**Exercise description:** Gather every row below that contains the word "agent" and copy each one out in full. Case counts.

**Recorded information:**
* * *

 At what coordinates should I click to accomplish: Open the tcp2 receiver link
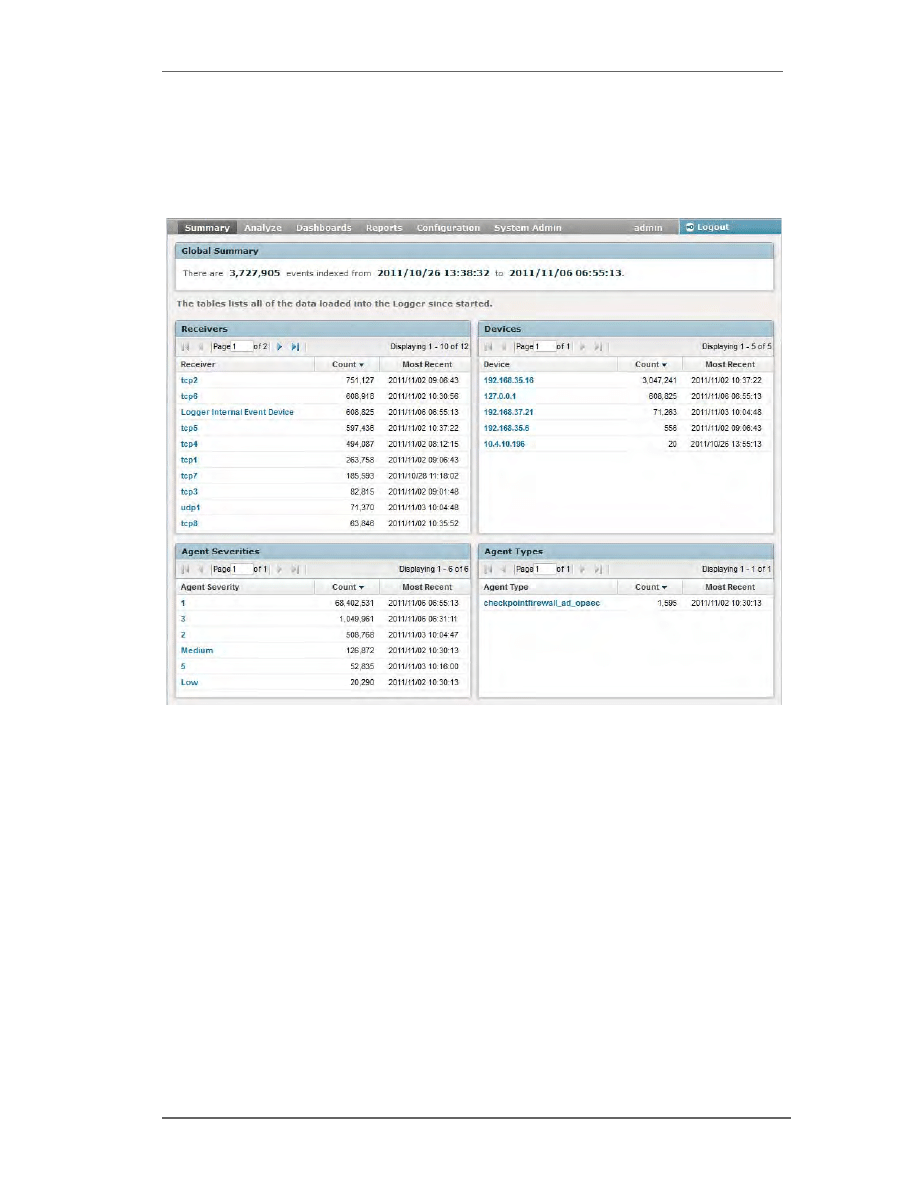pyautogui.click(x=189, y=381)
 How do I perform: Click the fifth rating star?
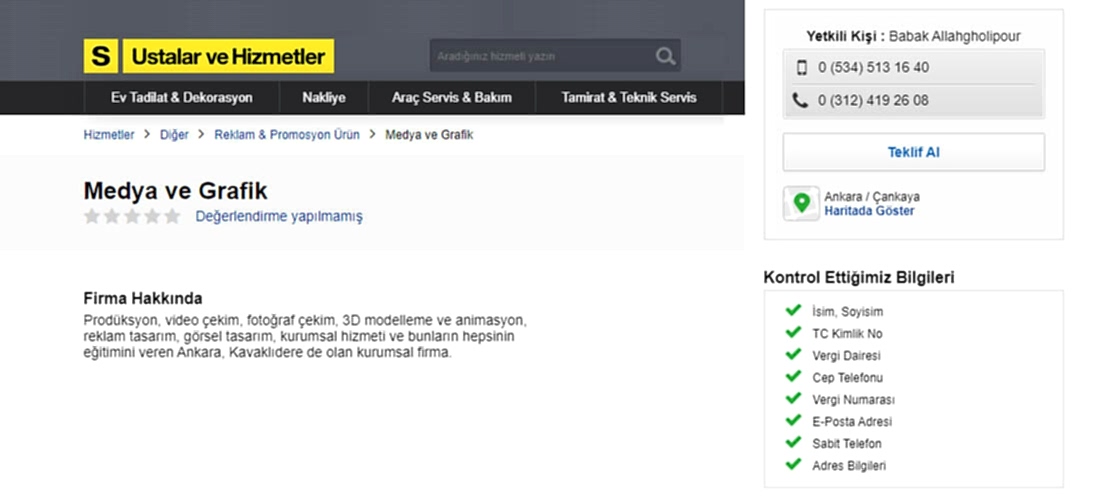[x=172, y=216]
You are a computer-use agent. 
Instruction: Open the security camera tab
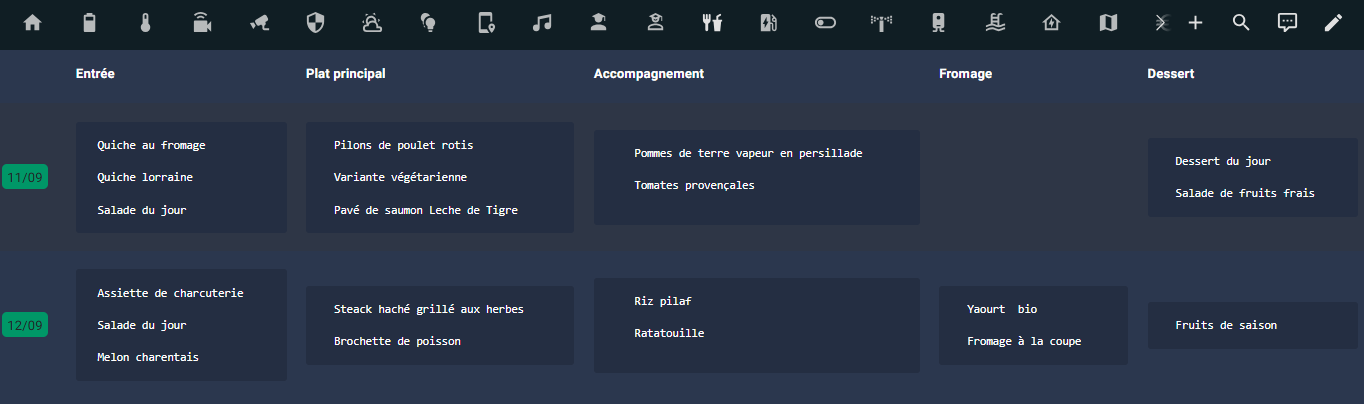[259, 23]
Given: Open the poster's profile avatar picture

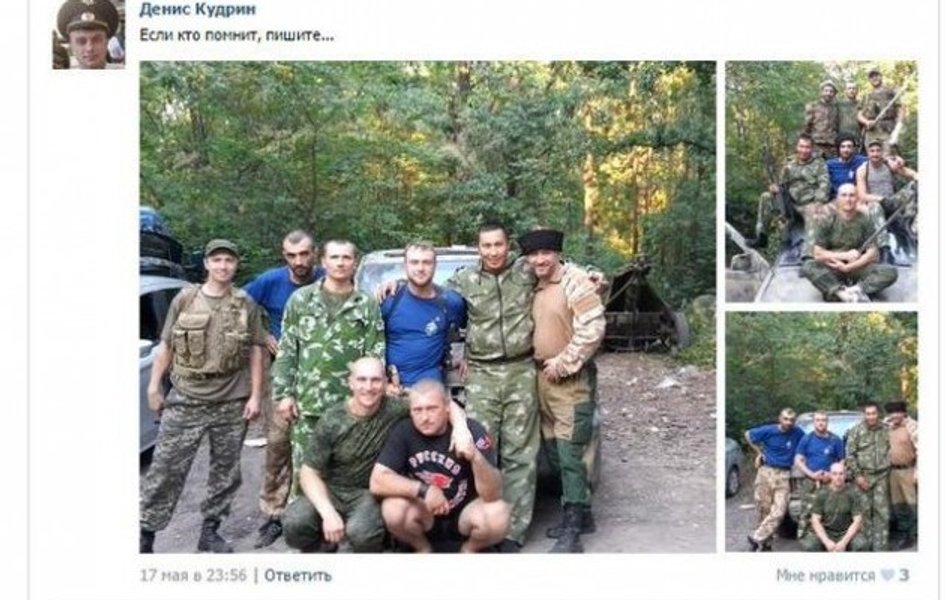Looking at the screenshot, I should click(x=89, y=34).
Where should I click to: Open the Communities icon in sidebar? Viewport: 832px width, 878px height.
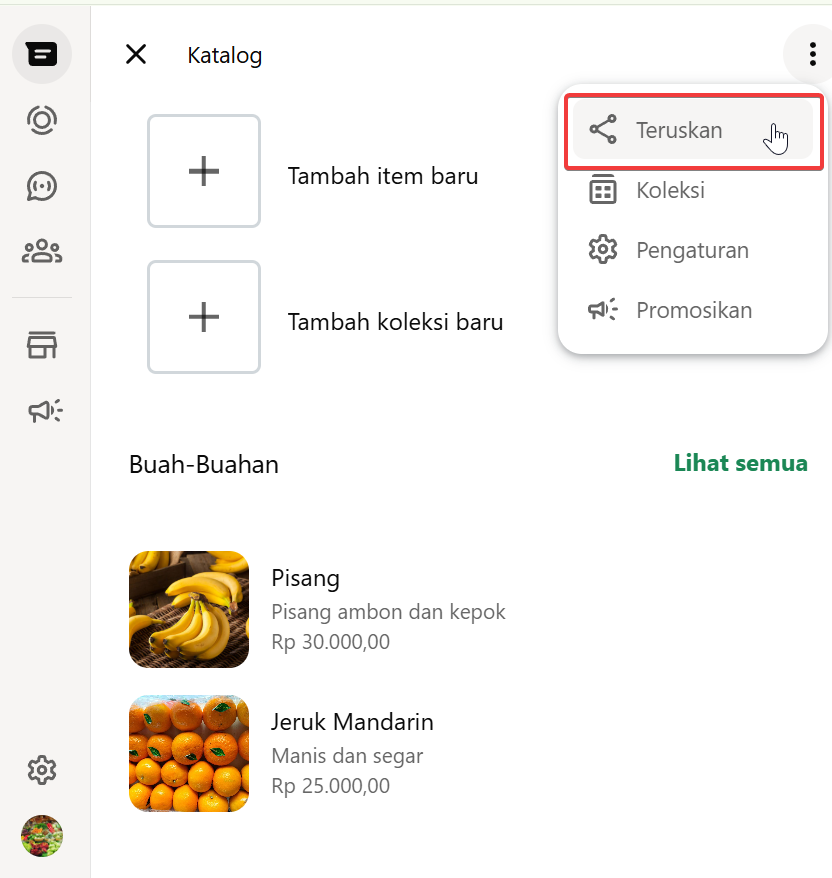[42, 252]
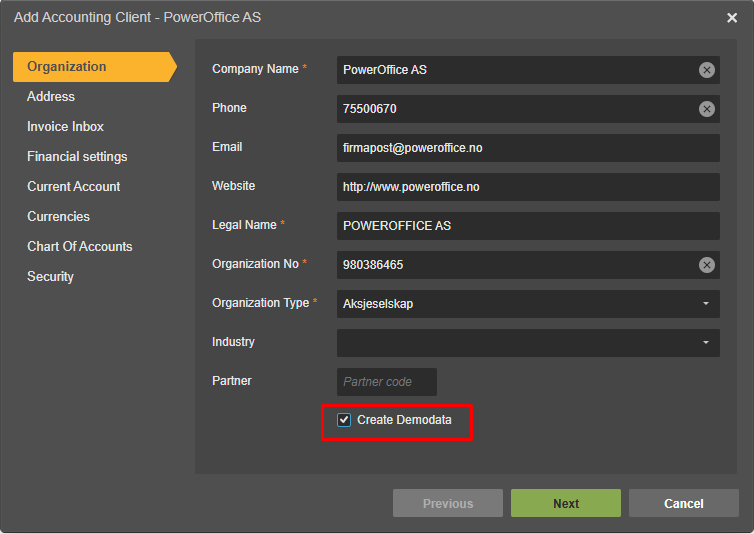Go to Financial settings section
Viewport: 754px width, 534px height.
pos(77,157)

* * *

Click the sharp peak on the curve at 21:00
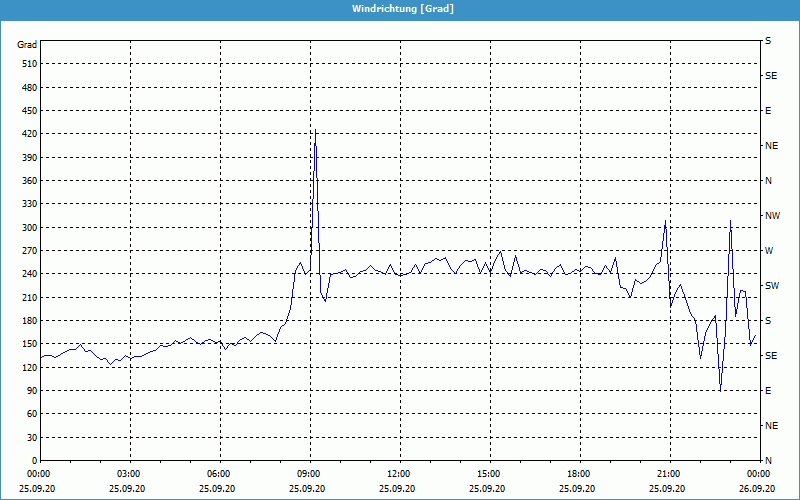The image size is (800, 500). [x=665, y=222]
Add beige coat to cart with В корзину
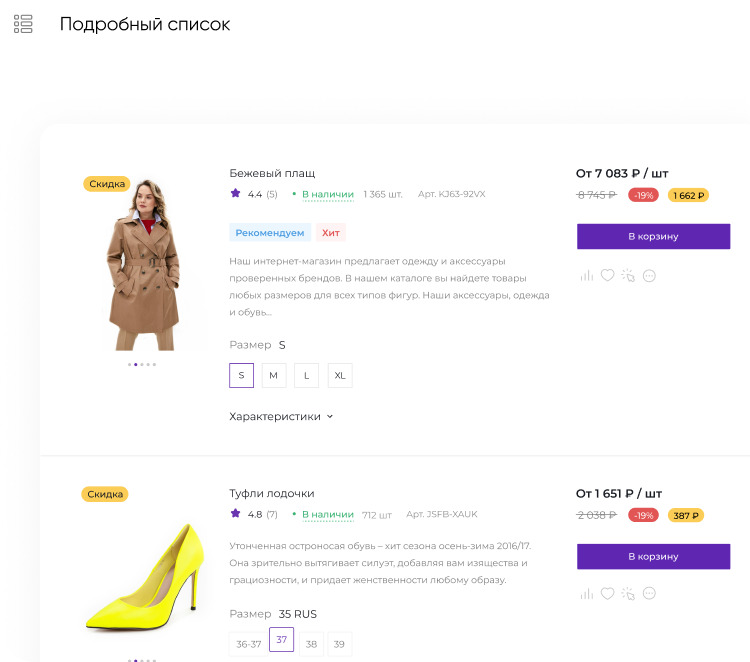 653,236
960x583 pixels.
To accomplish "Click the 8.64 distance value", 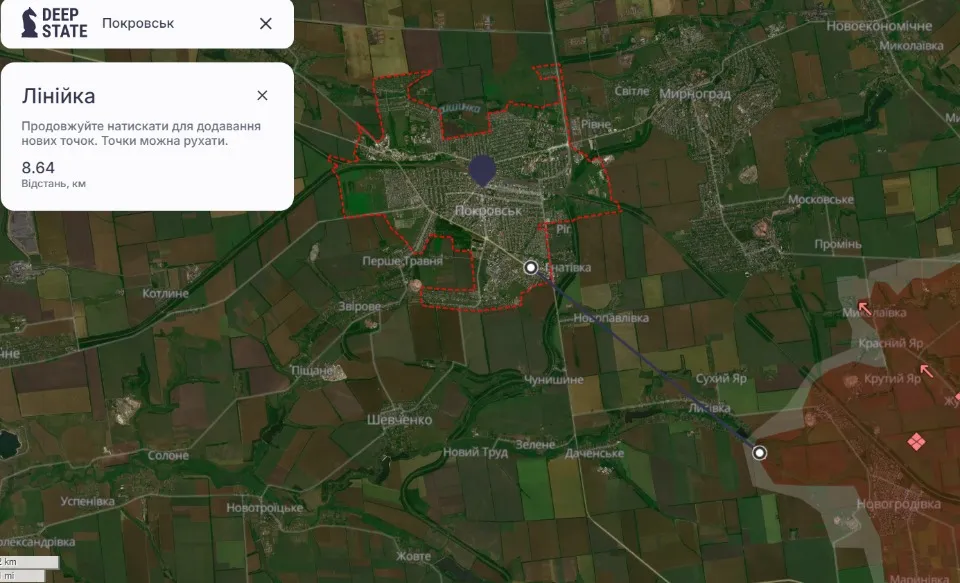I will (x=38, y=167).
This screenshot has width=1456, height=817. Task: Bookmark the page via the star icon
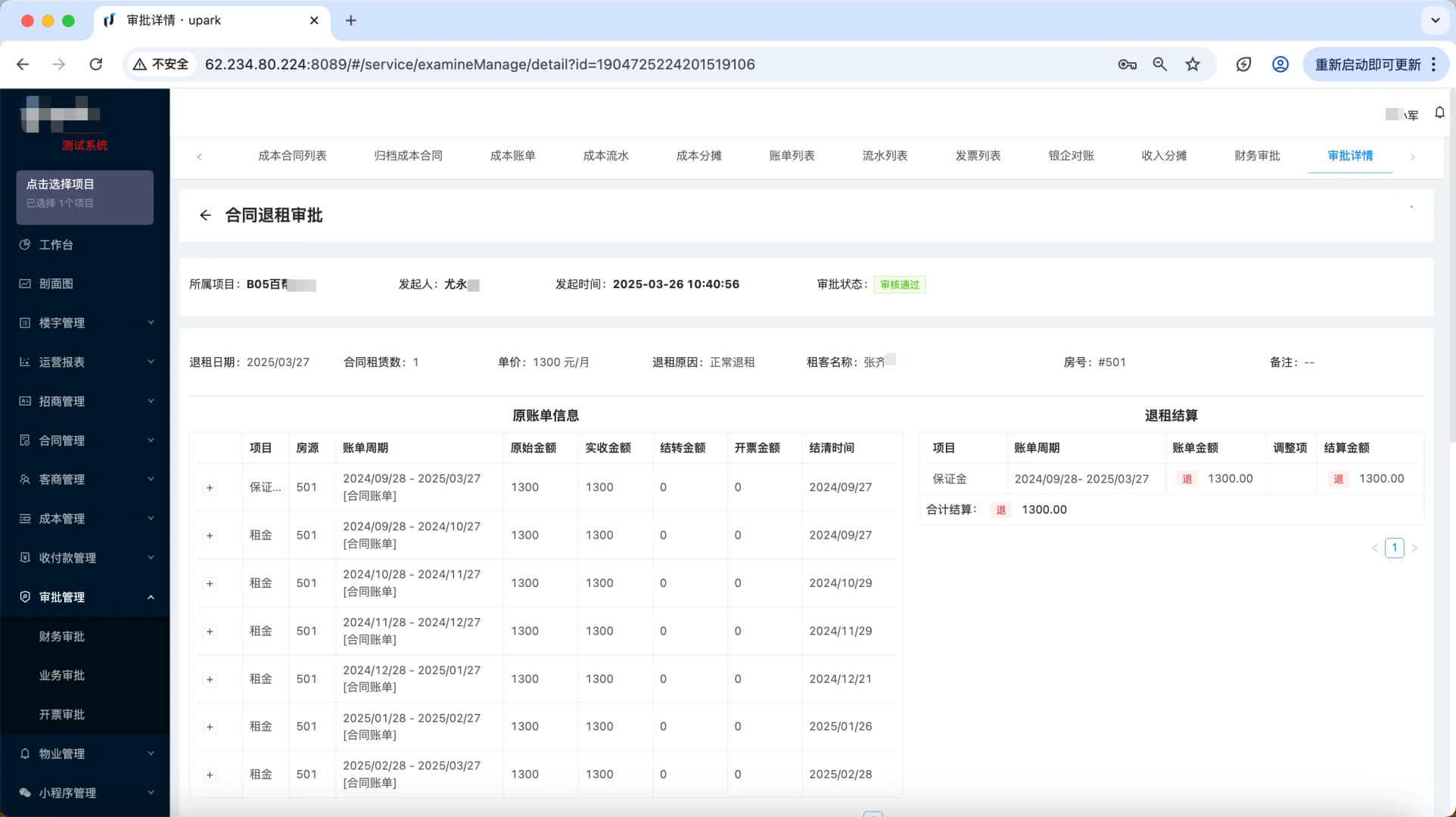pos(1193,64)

* * *

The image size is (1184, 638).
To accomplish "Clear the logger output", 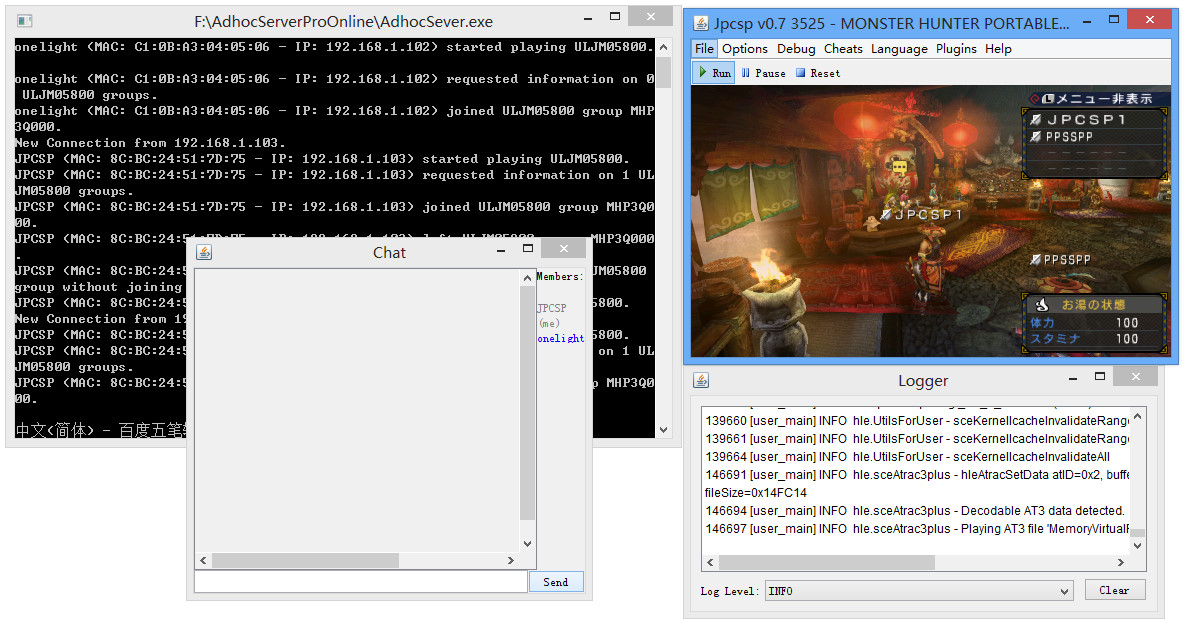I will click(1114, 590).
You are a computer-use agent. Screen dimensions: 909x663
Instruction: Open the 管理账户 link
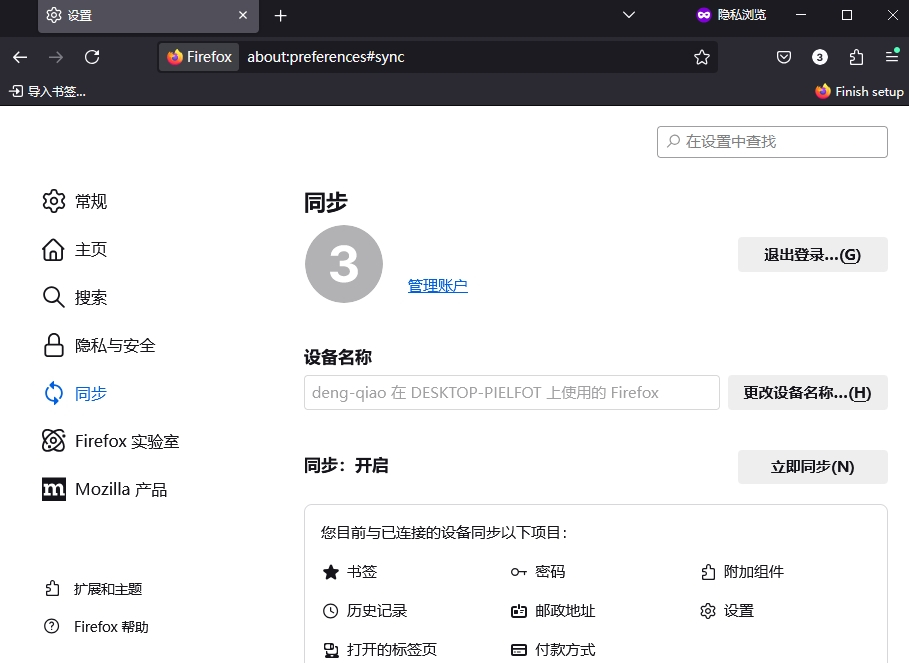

* * *

**Answer to the problem:**
You are a computer-use agent. 
You are a computer-use agent. Screen dimensions: 909x663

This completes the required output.